**Dataset content**
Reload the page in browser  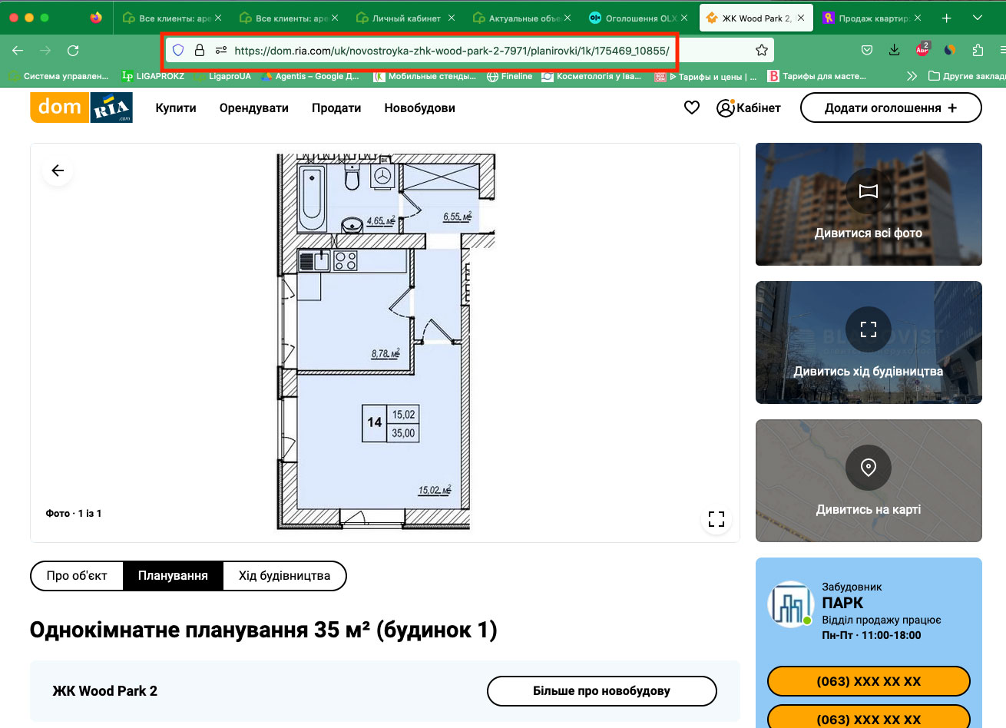tap(73, 51)
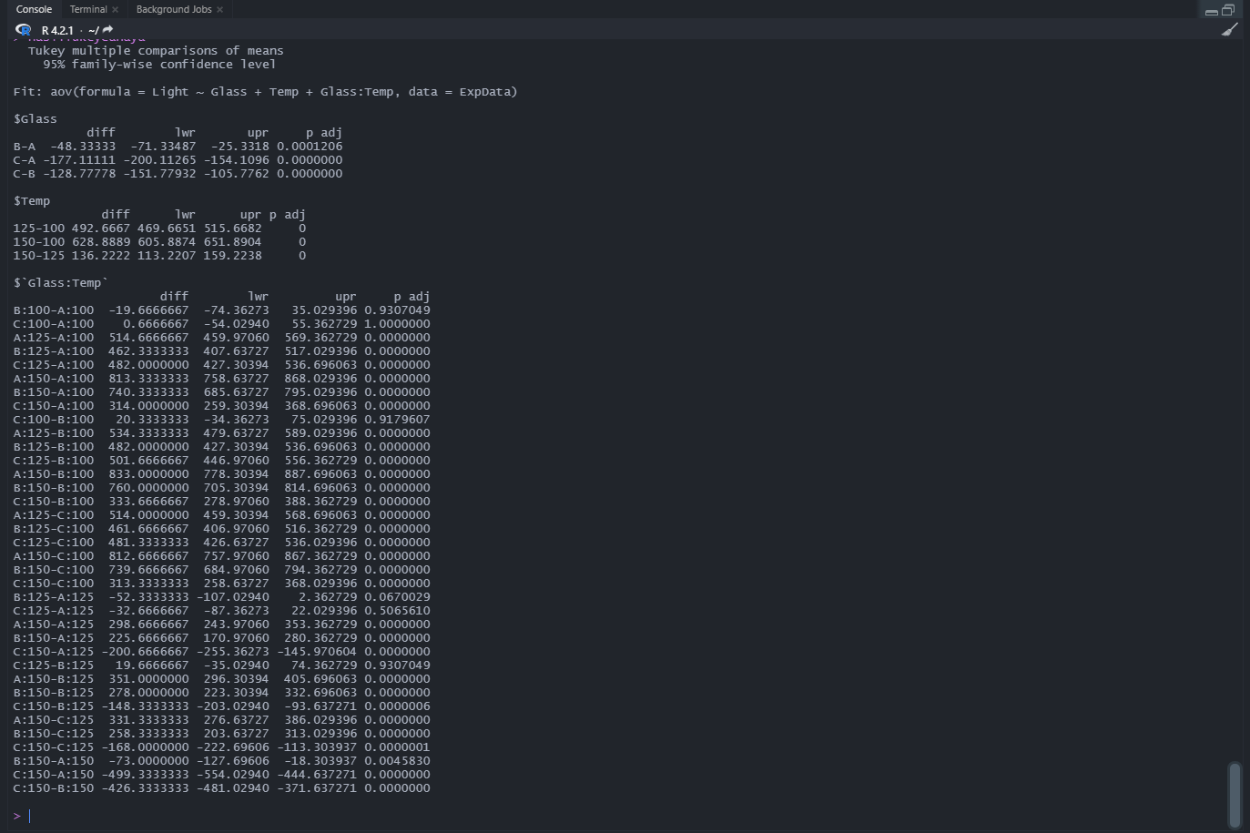
Task: Switch to the Terminal tab
Action: (89, 8)
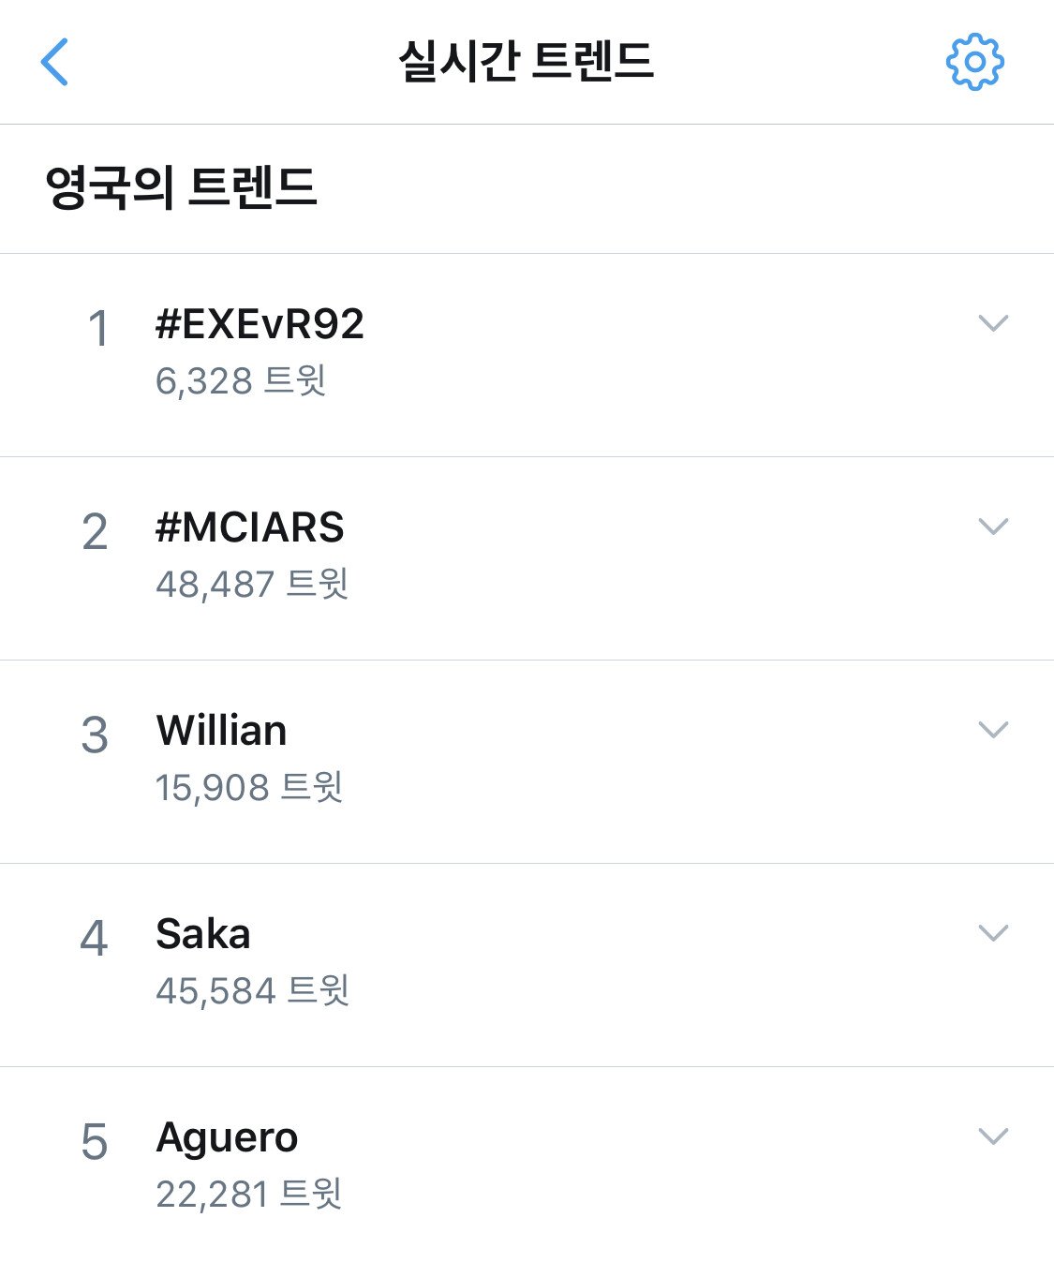Expand chevron next to Aguero trend
The width and height of the screenshot is (1054, 1262).
(x=992, y=1136)
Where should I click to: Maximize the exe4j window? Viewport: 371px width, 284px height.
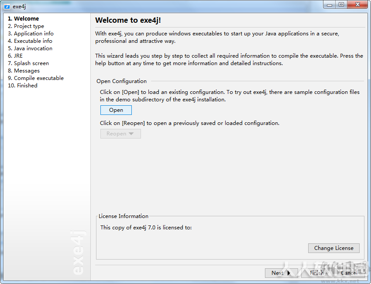point(341,4)
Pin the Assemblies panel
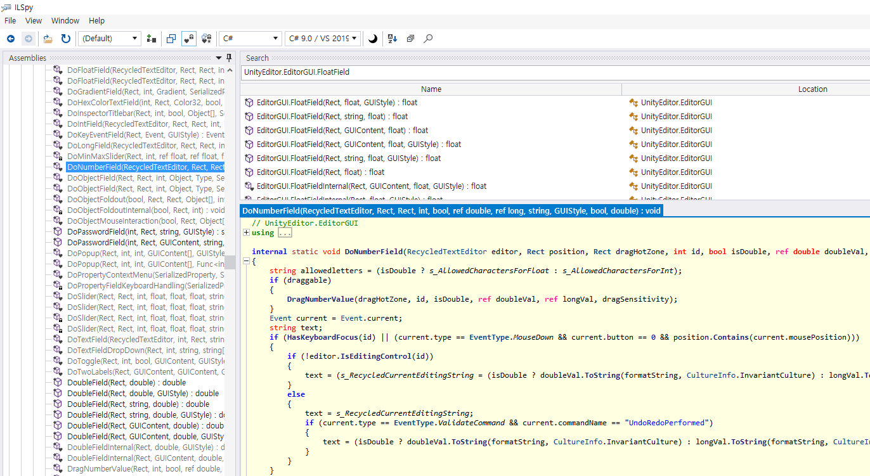The image size is (870, 476). click(x=229, y=58)
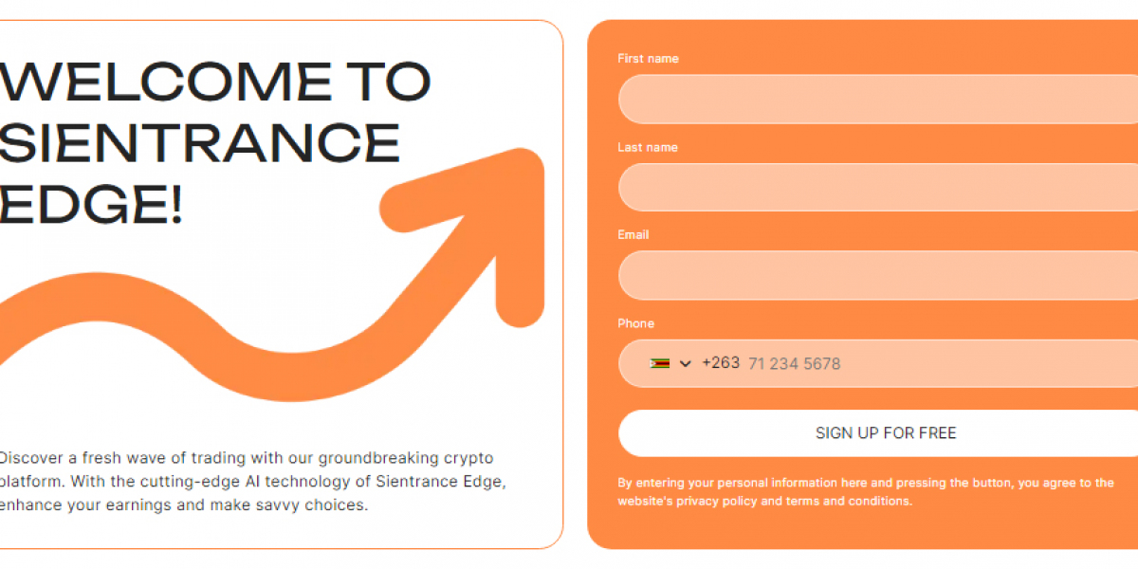
Task: Click into the Email input field
Action: (877, 275)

**Activity**
Your answer must be the lines from the one containing "Where should I" through the final line of the entries, duplicated exactly, with both ends kept and all pictures left out.

**Reply**
Where should I click to: Maximize the exe4j window? Viewport: 371px width, 284px height.
point(341,4)
Pin the Assemblies panel
The image size is (870, 476). click(x=229, y=58)
Task: Click into the Email input field
Action: (877, 275)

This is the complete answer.